御園座 二月大歌舞伎・夜の部 [舞台]
2月14日(月)
昼の部が終わって外に出たら雪が降ってた。予報が当たったね~。帰りが心配になったけど、今やきもきしてもしょうがないので、とりあえず劇場向かいの喫茶店に避難して、名古屋名物小倉トーストをいただいてみました。
要するに、トーストにジャムのように餡がどっしり挟まっているという、名古屋人以外にはびっくりのものですが、食べてみると意外にいける(?)。まあ、トーストも、お餅も似たようなもんですから(違う?)。
一、義経千本桜(よしつねせんぼんざくら)
木の実
小金吾討死
すし屋
いがみの権太 團十郎
お里 福 助
主馬小金吾 七之助
鮓屋弥左衛門 市 蔵
猪熊大之進 桂 三
若葉の内侍 芝のぶ
お米 右之助
小せん 東 蔵
梶原平三景時 左團次
弥助実は三位中将維盛 梅 玉
團十郎の権太は久しぶり。あんまりこういう世話物風な役の雰囲気じゃない人だが、「木の実」の場では小金吾に難癖を付けて金を騙り取る様子に凄味を見せ、「すし屋」では前半母親をだましてちゃっかり金をせしめるところにユーモラスさがあって笑わせる。

#### 作業項目:
• 1. 本文の観劇記で、「義経千本桜」の下に並ぶ場の名前をすべて列挙せよ。
• 2. 本文の観劇記を、最後の文の直後から書き継げ。

#### 提供データ:
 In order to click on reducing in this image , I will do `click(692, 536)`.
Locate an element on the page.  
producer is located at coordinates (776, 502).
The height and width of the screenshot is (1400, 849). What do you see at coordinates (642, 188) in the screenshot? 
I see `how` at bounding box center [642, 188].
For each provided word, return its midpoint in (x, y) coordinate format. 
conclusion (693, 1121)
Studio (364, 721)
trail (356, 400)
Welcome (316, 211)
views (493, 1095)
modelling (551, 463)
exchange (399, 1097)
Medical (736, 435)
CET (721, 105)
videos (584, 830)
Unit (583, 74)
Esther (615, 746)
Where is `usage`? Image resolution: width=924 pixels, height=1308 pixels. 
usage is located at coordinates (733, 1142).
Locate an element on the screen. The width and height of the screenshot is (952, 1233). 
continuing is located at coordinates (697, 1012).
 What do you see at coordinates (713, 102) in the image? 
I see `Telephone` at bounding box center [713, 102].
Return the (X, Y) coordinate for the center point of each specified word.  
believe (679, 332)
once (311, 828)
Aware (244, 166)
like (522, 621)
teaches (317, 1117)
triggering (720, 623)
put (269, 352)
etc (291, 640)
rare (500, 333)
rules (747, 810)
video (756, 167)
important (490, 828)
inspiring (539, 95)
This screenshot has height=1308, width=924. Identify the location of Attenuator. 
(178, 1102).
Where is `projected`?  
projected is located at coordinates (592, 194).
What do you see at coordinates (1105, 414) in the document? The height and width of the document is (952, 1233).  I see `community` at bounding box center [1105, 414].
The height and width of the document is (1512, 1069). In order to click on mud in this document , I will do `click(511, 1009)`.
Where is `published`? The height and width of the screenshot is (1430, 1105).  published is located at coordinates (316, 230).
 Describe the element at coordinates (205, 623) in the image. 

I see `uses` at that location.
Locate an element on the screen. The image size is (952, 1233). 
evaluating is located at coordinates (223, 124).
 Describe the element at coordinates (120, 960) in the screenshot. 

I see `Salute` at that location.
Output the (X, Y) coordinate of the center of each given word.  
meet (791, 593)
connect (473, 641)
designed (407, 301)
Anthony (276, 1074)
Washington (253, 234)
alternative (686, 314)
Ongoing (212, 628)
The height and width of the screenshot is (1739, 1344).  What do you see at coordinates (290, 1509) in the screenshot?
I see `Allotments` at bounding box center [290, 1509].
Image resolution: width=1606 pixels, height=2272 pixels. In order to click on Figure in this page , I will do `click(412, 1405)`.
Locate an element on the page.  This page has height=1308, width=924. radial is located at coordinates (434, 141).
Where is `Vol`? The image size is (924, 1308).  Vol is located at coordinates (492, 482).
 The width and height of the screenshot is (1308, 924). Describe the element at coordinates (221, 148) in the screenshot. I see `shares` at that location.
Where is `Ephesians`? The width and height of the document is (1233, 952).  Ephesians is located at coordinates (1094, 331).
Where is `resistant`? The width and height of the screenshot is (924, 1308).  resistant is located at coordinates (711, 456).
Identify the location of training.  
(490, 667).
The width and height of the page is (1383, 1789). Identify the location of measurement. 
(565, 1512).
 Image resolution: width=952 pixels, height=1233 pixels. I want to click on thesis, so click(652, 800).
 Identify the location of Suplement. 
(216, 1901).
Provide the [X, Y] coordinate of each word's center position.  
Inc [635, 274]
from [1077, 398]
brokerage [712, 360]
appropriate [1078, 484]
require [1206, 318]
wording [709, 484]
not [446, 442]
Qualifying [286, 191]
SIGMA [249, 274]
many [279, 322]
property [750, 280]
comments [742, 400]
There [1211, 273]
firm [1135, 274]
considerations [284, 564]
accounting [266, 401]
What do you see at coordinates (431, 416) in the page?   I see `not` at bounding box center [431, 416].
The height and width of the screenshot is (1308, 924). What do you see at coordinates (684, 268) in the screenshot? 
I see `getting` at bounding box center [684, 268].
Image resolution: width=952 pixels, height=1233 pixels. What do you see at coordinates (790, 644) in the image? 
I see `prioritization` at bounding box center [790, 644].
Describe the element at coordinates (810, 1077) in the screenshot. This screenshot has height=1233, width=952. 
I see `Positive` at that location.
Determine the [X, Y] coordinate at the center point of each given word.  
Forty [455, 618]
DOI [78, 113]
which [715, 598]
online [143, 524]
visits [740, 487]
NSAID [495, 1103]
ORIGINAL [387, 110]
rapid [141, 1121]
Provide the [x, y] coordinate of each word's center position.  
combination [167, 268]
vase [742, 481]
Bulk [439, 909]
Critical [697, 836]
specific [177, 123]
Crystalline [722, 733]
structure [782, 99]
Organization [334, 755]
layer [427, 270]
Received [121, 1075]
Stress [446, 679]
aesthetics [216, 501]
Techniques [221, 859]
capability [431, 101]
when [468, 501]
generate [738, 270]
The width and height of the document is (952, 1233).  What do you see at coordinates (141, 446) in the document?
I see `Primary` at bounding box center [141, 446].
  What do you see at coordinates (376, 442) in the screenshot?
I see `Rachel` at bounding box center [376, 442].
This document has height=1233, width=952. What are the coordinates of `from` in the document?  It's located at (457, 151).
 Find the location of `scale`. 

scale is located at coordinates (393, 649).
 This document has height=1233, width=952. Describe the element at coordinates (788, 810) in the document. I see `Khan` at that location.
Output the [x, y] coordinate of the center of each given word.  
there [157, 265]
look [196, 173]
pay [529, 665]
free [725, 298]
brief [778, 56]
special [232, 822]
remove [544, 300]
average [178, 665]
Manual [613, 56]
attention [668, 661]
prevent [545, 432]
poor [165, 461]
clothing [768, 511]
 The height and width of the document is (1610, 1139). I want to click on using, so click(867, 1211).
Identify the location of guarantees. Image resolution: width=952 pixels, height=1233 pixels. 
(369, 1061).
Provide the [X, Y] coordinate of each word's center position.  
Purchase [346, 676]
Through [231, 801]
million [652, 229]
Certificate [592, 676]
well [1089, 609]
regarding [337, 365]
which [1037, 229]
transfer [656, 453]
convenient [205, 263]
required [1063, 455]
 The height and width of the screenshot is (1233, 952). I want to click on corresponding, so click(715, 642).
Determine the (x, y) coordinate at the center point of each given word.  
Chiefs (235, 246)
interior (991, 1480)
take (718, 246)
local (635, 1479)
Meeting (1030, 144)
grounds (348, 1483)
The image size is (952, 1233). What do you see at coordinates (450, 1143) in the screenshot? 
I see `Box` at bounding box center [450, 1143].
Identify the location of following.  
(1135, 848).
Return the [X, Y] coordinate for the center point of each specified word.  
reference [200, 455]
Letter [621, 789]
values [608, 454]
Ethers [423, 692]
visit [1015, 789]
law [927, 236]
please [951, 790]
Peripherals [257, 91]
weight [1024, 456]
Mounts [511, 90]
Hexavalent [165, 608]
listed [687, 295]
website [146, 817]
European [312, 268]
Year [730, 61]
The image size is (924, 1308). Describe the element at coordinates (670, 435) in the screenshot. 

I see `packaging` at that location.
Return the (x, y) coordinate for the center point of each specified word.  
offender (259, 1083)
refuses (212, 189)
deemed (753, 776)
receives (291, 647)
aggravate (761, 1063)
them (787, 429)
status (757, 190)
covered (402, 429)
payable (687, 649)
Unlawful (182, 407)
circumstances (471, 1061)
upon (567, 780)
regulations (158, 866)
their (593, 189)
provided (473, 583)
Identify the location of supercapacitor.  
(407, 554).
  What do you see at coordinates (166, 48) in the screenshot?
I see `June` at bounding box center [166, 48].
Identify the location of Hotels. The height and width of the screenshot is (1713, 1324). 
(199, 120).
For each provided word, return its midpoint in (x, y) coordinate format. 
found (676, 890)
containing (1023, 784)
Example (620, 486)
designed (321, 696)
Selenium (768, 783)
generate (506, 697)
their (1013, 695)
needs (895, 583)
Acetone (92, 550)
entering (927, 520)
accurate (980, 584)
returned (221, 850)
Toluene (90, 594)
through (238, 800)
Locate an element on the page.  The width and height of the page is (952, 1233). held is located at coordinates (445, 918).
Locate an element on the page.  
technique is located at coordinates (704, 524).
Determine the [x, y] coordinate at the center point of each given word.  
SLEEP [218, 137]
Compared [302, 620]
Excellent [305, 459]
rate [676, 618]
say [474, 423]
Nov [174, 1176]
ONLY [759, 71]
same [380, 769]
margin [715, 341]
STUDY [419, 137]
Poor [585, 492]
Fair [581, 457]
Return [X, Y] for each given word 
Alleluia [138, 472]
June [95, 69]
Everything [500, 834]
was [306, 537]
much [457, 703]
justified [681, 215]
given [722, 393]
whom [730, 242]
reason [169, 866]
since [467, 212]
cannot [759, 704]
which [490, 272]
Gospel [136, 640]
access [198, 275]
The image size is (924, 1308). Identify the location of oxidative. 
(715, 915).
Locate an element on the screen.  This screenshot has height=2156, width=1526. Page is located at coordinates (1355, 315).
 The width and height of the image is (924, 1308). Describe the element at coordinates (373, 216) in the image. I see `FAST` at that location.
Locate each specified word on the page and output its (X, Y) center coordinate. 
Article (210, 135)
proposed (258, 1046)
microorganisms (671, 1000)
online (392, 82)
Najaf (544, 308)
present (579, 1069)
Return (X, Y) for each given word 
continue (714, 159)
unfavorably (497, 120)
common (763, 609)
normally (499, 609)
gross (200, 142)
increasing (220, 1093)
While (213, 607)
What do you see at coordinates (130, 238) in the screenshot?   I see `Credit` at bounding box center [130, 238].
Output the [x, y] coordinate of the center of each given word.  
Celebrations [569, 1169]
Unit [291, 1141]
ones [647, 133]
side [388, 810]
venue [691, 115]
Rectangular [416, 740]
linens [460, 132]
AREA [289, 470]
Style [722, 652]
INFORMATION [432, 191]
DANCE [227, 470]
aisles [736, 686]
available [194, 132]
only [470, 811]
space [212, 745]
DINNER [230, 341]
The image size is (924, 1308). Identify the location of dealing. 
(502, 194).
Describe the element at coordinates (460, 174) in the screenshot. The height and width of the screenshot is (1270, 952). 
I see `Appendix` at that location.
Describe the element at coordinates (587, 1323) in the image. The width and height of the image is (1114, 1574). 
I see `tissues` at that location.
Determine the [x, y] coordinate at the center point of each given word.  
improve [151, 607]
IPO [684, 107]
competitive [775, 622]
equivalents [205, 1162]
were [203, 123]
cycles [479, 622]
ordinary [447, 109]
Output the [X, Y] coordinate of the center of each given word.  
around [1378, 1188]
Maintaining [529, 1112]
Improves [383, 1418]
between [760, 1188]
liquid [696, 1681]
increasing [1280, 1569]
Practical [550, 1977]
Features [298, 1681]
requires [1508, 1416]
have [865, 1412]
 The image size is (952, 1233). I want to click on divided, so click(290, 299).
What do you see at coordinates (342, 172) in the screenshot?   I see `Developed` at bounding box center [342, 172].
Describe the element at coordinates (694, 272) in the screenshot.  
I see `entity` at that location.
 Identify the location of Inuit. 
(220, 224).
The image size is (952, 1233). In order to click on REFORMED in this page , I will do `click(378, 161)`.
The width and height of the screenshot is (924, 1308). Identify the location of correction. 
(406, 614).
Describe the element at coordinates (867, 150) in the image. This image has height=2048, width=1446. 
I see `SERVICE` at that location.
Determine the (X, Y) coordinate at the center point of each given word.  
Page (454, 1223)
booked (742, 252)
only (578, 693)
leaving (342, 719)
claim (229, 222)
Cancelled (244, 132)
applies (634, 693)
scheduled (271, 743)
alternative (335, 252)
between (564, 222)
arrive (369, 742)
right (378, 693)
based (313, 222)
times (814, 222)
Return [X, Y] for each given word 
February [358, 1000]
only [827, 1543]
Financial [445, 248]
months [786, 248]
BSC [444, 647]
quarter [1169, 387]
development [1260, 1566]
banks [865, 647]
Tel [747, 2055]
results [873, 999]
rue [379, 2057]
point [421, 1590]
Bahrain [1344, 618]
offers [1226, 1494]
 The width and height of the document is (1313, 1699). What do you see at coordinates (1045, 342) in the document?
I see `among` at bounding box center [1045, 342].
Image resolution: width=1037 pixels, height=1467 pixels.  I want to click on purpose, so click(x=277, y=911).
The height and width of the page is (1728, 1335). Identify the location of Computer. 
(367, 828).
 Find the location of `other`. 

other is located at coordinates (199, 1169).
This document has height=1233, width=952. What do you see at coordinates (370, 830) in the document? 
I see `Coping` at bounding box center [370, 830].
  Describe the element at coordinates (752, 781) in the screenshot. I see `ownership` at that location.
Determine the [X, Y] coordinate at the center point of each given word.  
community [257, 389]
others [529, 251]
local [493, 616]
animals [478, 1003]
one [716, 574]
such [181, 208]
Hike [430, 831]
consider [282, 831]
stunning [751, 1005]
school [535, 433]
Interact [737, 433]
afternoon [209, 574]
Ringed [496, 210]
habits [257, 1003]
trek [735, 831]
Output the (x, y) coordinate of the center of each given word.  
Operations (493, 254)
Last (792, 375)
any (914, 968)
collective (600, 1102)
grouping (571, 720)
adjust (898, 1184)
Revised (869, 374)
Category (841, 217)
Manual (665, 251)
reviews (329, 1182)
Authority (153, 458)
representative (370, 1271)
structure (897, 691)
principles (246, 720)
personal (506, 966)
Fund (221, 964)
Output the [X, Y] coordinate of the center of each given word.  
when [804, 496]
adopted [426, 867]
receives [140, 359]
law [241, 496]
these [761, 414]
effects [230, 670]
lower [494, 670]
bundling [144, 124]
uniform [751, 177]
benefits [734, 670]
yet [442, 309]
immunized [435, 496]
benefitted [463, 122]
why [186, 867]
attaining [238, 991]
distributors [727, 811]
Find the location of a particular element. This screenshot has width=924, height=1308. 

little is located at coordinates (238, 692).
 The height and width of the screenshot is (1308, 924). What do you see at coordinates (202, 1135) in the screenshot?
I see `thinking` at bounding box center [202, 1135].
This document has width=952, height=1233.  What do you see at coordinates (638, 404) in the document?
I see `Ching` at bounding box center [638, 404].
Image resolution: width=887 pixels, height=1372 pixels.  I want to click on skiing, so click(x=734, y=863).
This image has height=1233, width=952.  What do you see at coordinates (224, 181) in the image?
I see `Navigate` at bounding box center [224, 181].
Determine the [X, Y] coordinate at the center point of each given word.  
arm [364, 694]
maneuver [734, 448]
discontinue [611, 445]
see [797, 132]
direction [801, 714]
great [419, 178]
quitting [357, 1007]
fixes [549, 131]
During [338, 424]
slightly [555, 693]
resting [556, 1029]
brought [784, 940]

#### 演習の解答:
• 1. 木の実、小金吾討死、すし屋

• 2.
だが肝心の終盤、妻子を内侍と六代君に扮して梶原に突き出す当たりからの芝居がやや表面的で情が薄く、父親に刺されてからの述懐も悪くはないが泣かせるところまでは行かない。ここはもっとぐ~っと求心力を持ってほしいところ。仁左衛門や吉右衛門だと、縛られてる小せんに「面上げろい」と言うあたりから目が泣いていて、こっちも持って行かれるんだけどなあ。
そんなわけで、権太よりずっと芝居の核になったのが梅玉の維盛。弥助としてのお里とのやりとりではほんわかとした笑いを誘い、弥左衛門が戻ってきて「まず」と言われて正座に直った途端に殿上人の気品が匂い立つように現れるのがさすが。後半、帰ってきて梶原が残した陣羽織の意図に気づいて出家を決意する潔さ、周囲への恩義と情もあって、落人の悲しさも見せて立派な維盛。
お里は福助。一途に弥助を慕ういじらしさと可愛さがあり、いつもほど羽目も外さず、弥助が維盛と知って嘆く姿も哀れでなかなか上等。
小金吾は七之助で、凛々しい前髪姿の青年(少年?)武士姿。権太に金を盗られる口惜しさを見せ、討ち死にの場では颯爽とした立ち回りでの大奮闘と、主人に別れる悲痛を見せてなかなかの出来。
大抜擢という芝のぶちゃんの若葉の内侍、綺麗で品も良く、まずまず合格。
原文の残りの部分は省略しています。